[DATA FOR ANALYSIS]

>>>

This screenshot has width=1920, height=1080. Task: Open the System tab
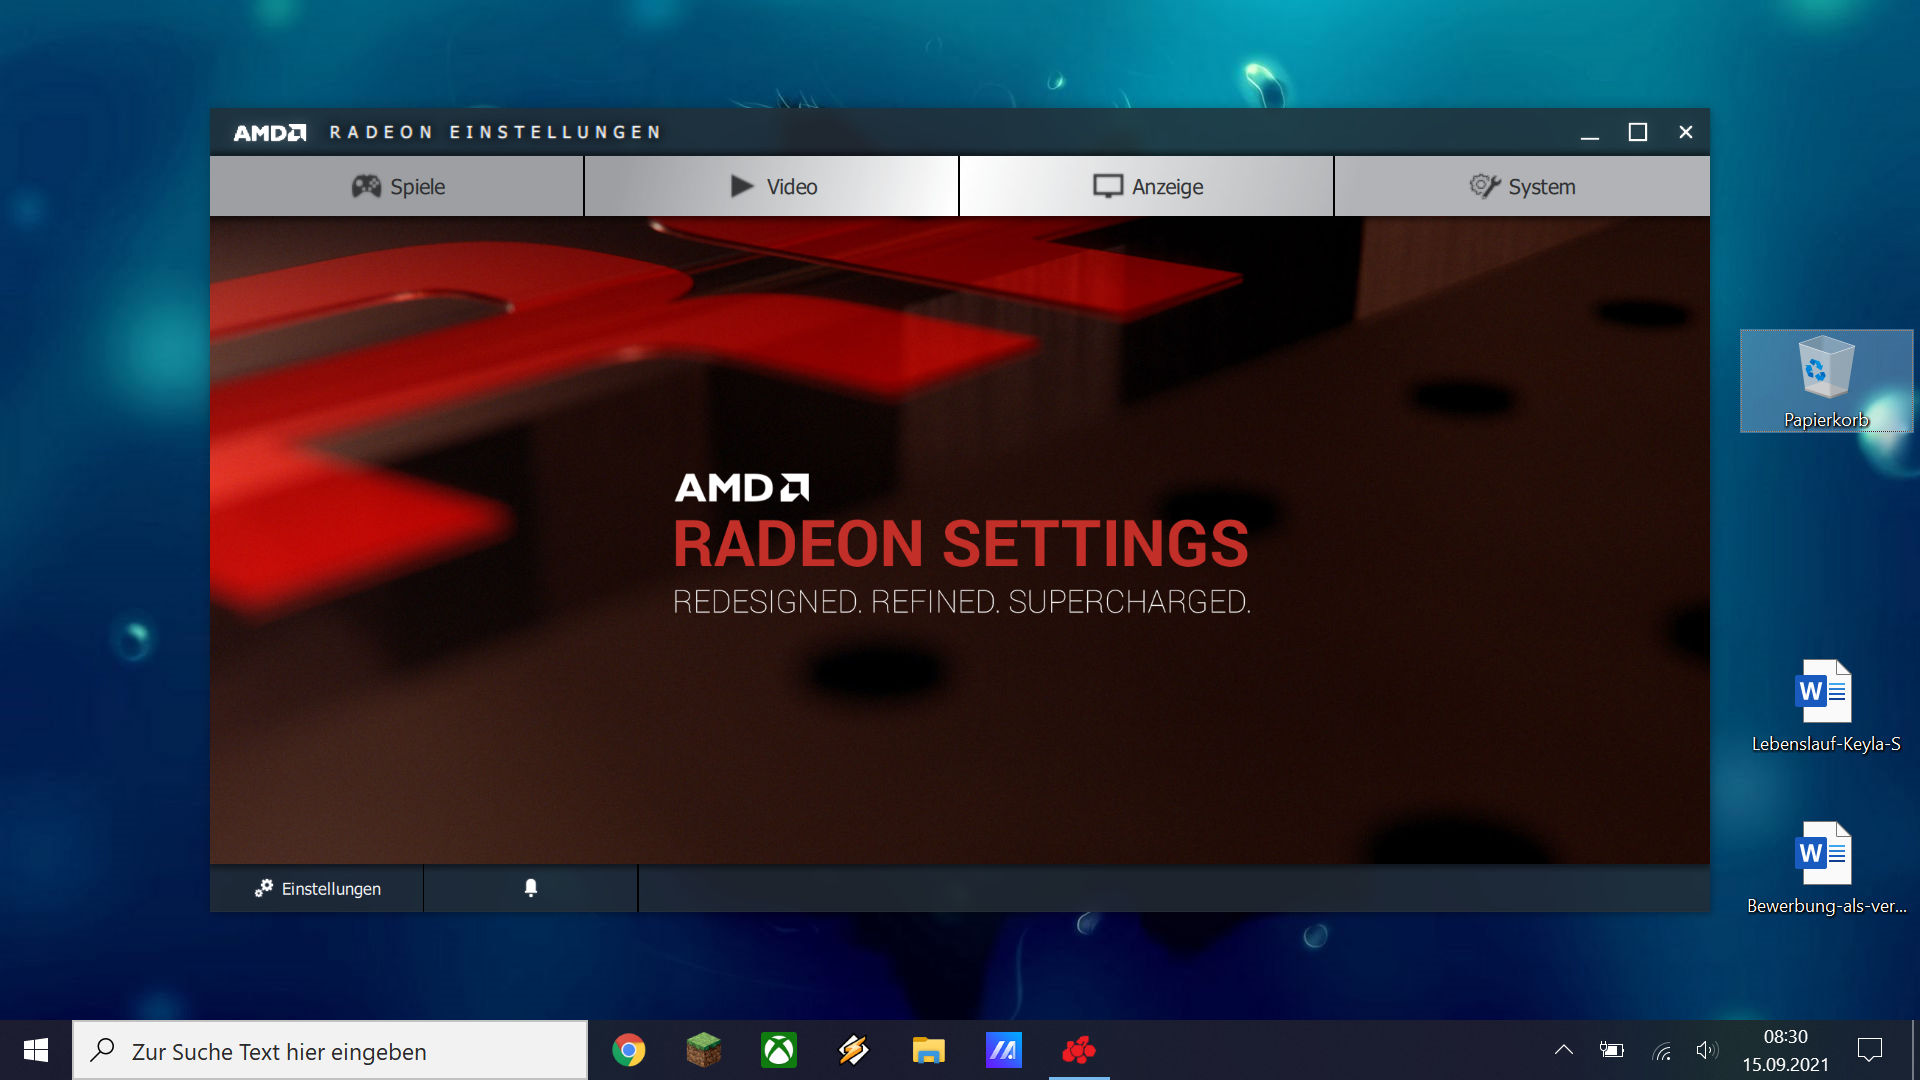(1521, 187)
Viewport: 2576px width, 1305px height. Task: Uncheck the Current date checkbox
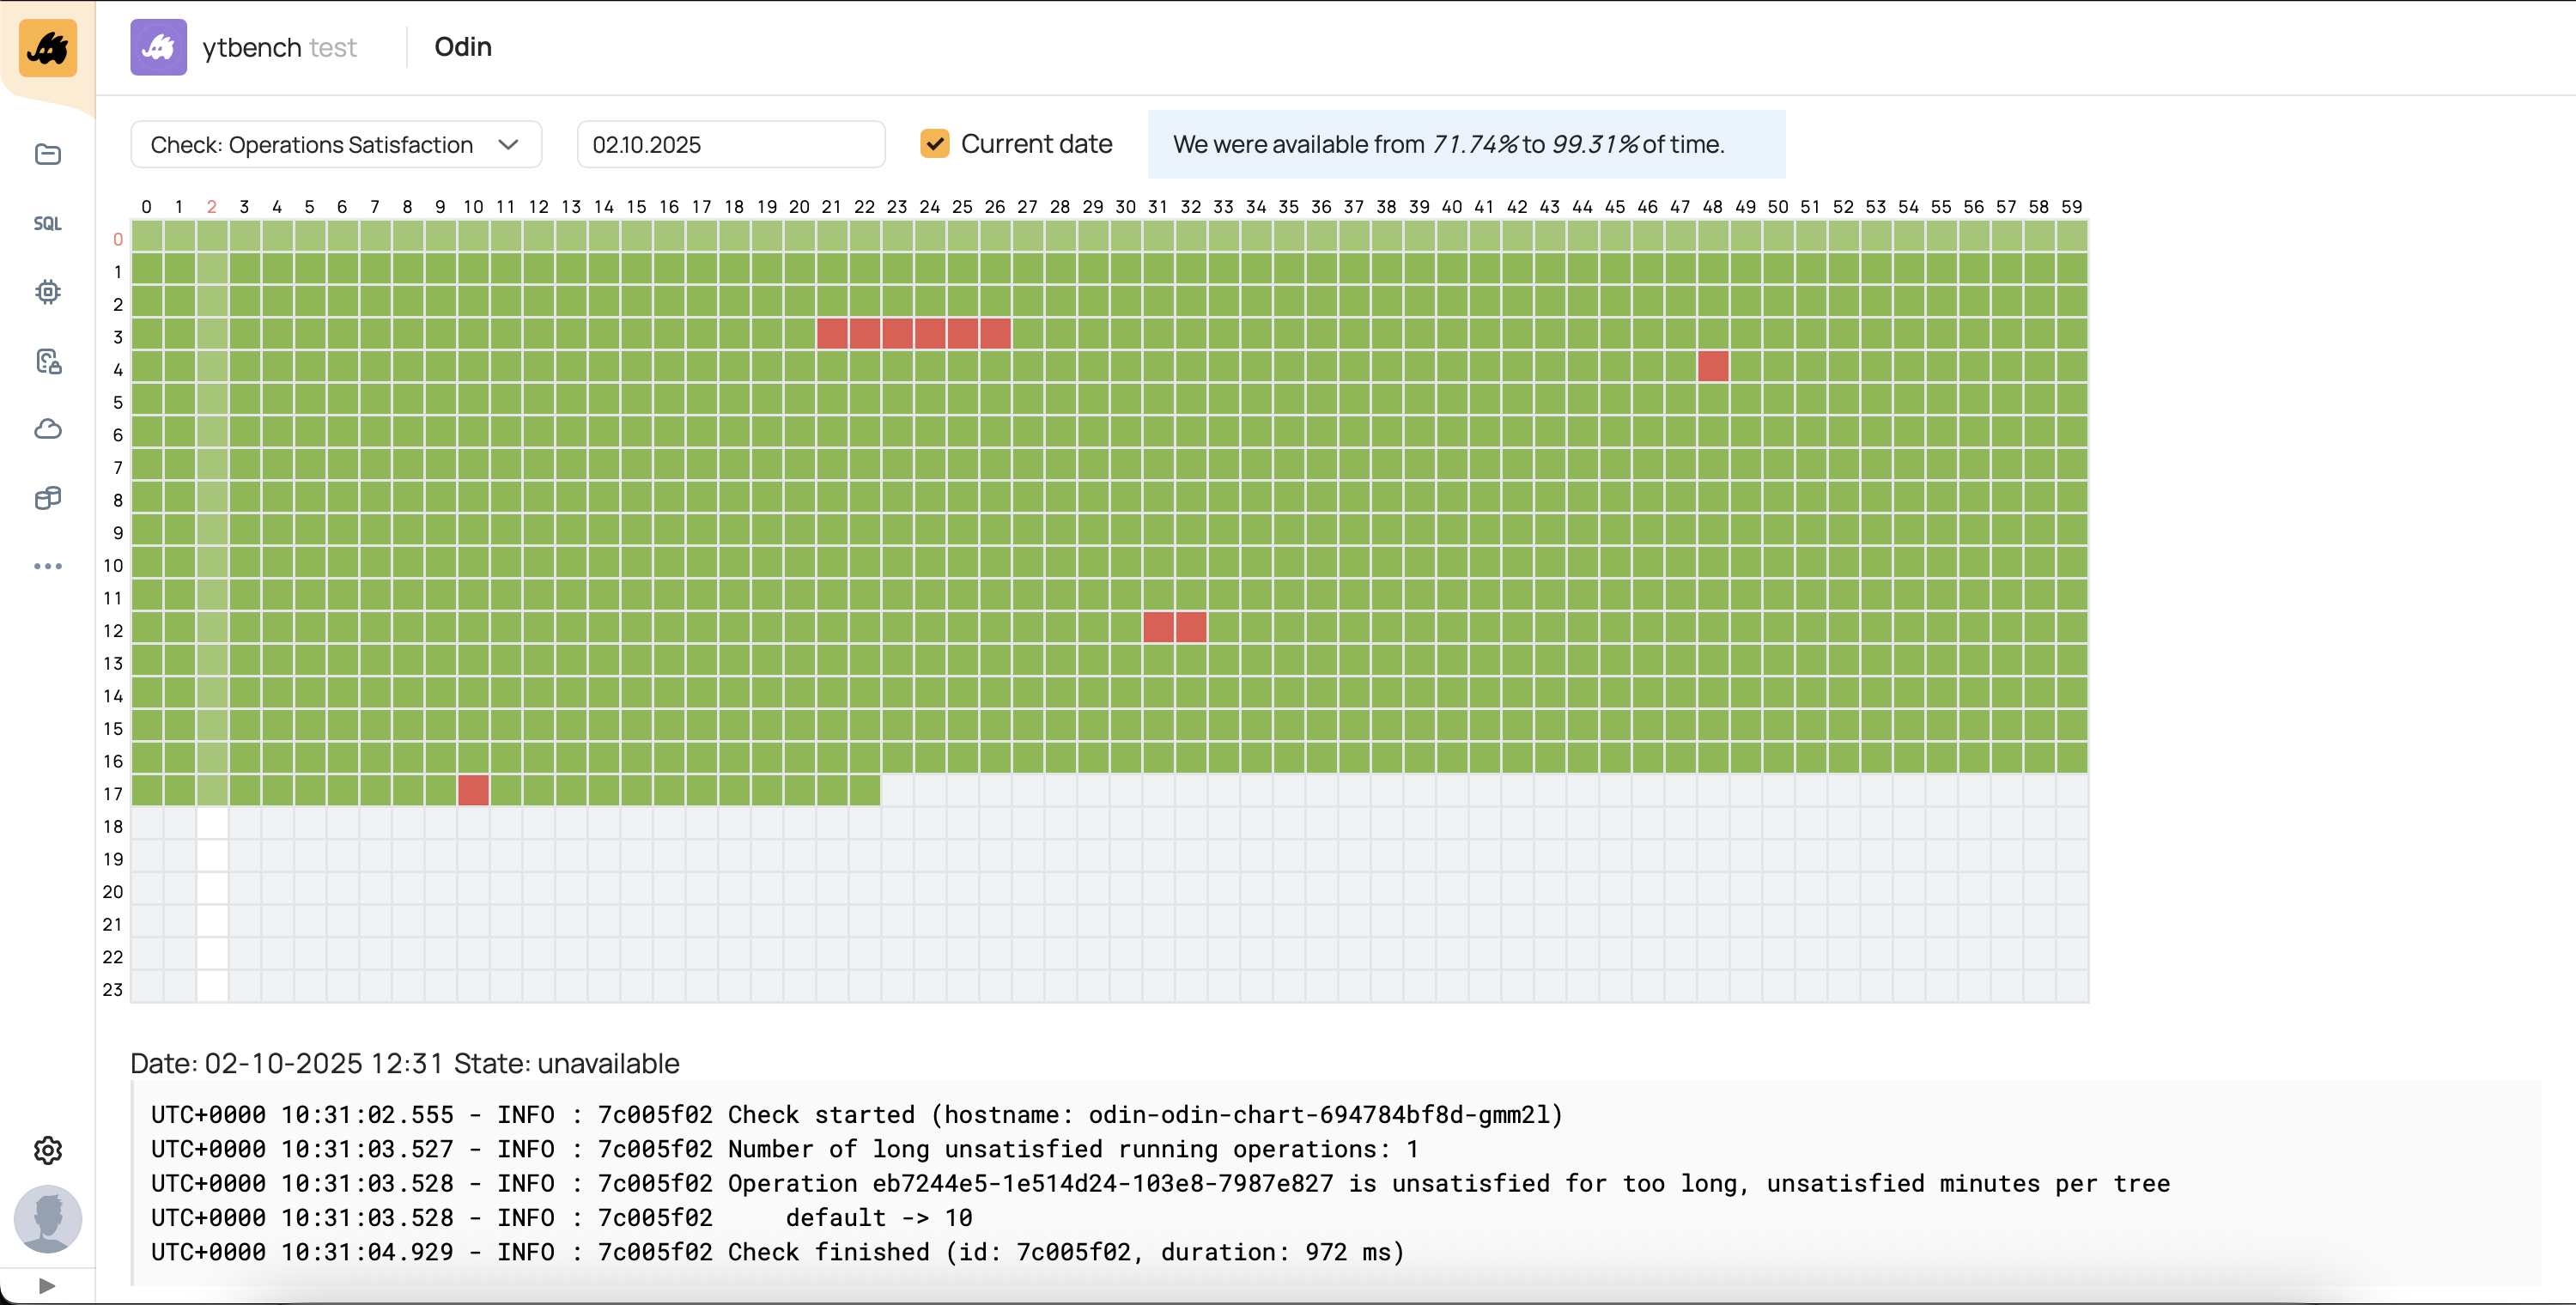point(934,144)
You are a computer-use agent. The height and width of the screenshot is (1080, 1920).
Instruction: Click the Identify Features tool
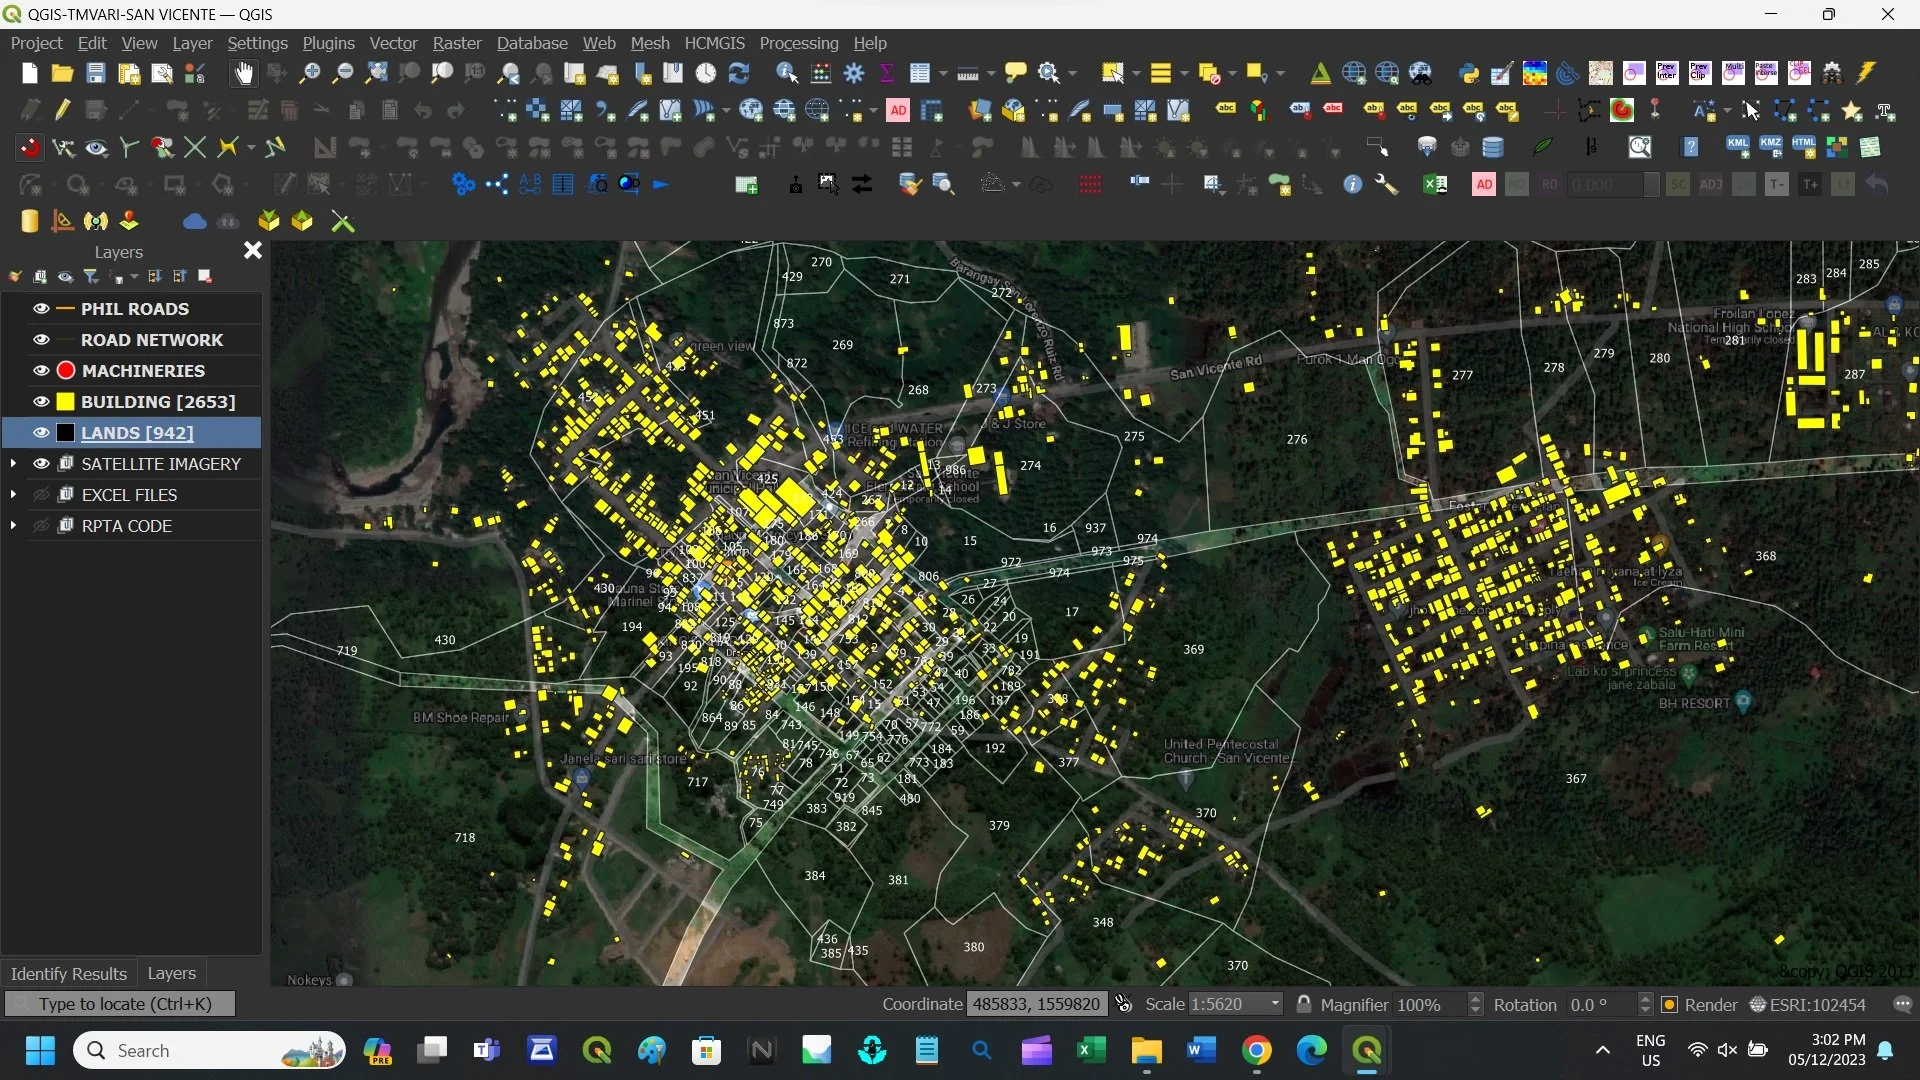[787, 73]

<<<

Please make an exact copy of the whole listing and leave out its pictures.

[OUTPUT]
This screenshot has width=1920, height=1080. Task: Open the System tab
(1521, 187)
Viewport: 2576px width, 1305px height. Task: Uncheck the Current date checkbox
point(934,144)
You are a computer-use agent. The height and width of the screenshot is (1080, 1920).
Instruction: Click the Identify Features tool
[787, 73]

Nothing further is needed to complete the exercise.